I’ll not lie, I’m dreading it.
Perhaps, sitting in front of that day’s multitude of finance spreadsheets and plastic bags overflowing with receipts, I was thinking too fast and it all was going to be fine. Would I wait to find out? No, no I would not. What, as it turns out, am I pretty good at, and what do I really enjoy? Moreover, what of those things, can I conceivably pursue as a fulfilling career?
So I began the search for a supervisor (a cringe-worthy process that deserves its own dedicated blog post), wrote a research proposal, and sent off an official application to York.
Fast forward through some embarrassing – only on my part, of course – but very helpful emails and phone calls, I’ve managed to secure an incredibly talented academic to
supervise me throughout my research and can go into my internship feeling as though a weight has lifted. My application is, even at this early stage, looking quite positive, thus the pressure to furiously network and charm my way through February to a paid job in a publishing house is somewhat relieved and I feel I am free to just enjoy myself.

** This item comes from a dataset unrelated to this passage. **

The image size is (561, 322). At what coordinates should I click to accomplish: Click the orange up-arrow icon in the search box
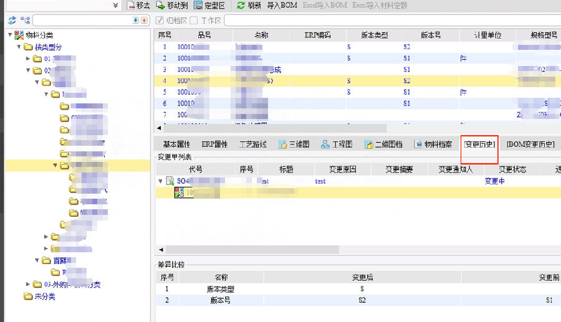coord(144,21)
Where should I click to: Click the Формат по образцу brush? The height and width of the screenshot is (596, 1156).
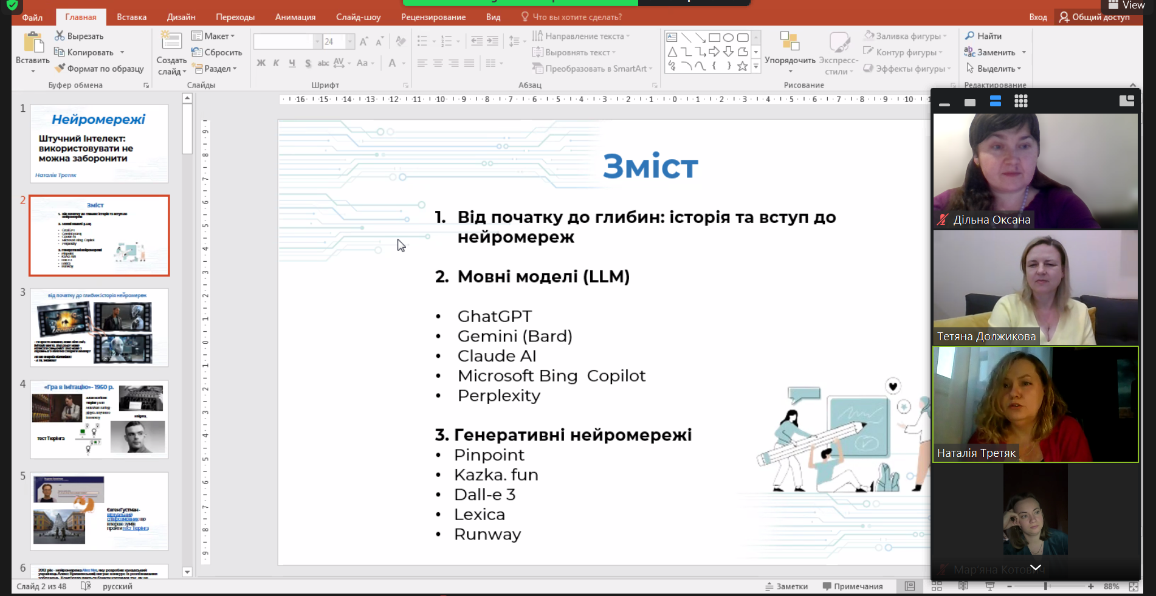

Which I do! Very much so, in fact. I shan’t elaborate any further for now for fear of rambling on, but suffice it to say I learnt a lot, worked hard, discovered that kindles are actually alright, and was very lucky to be offered a little bit of freelance work once I finished the month in the office.
Fast forward again through a couple of months, a house-move, and a holiday, and I finally hear officially from York whether or not I’ll be joining them in September… Even though this, in then end, was more a formality than anything else, not knowing for certain caused more than one fretful night, so when I at last received confirmation of an unconditional offer I spent the next two days erupting in fits of laughter (which ended up being the silver lining in a very tiresome week of babysitting my darling hairy sister [the cocker spaniel, Merry], who decided to eat something suspicious-looking by Saltaire canal that gave her some obscene diarrhoea. If it was up for debate before, my plan to not have children is now non-negotiable…). And what’s more, I have been offered an en-suite room in the graduate college, so I’ll FINALLY be living on campus – third time lucky and all that.I could go on, but I’ll end with a three-part conclusion. First and foremost, it wouldn’t be kosher to not express my gratitude to everyone and everything, both positive and negative, that played a part in the crystallization of what had hitherto been a dream that I had not seriously entertained due to a) lack of faith in my abilities, and b) an apathetic attitude of ‘I’ll do it one day’. Secondly, the dog recovered but according to my mother decided she needed to be hand-fed her food piece by piece for a few days after going back home. Princess. And finally, as much as I don’t know what will happen over the next three years (there is the very real possibility I will despise PhD life and will swear off academia as vehemently as I’ve sworn off high-heeled shoes [why so painful?]), with the prospect of blood, sweat, and tears in a big library over a glorified essay that may potentially be my bread and butter on the horizon, I feel content in the knowledge that I’m doing what I want to do, not what I’ve been pressured into.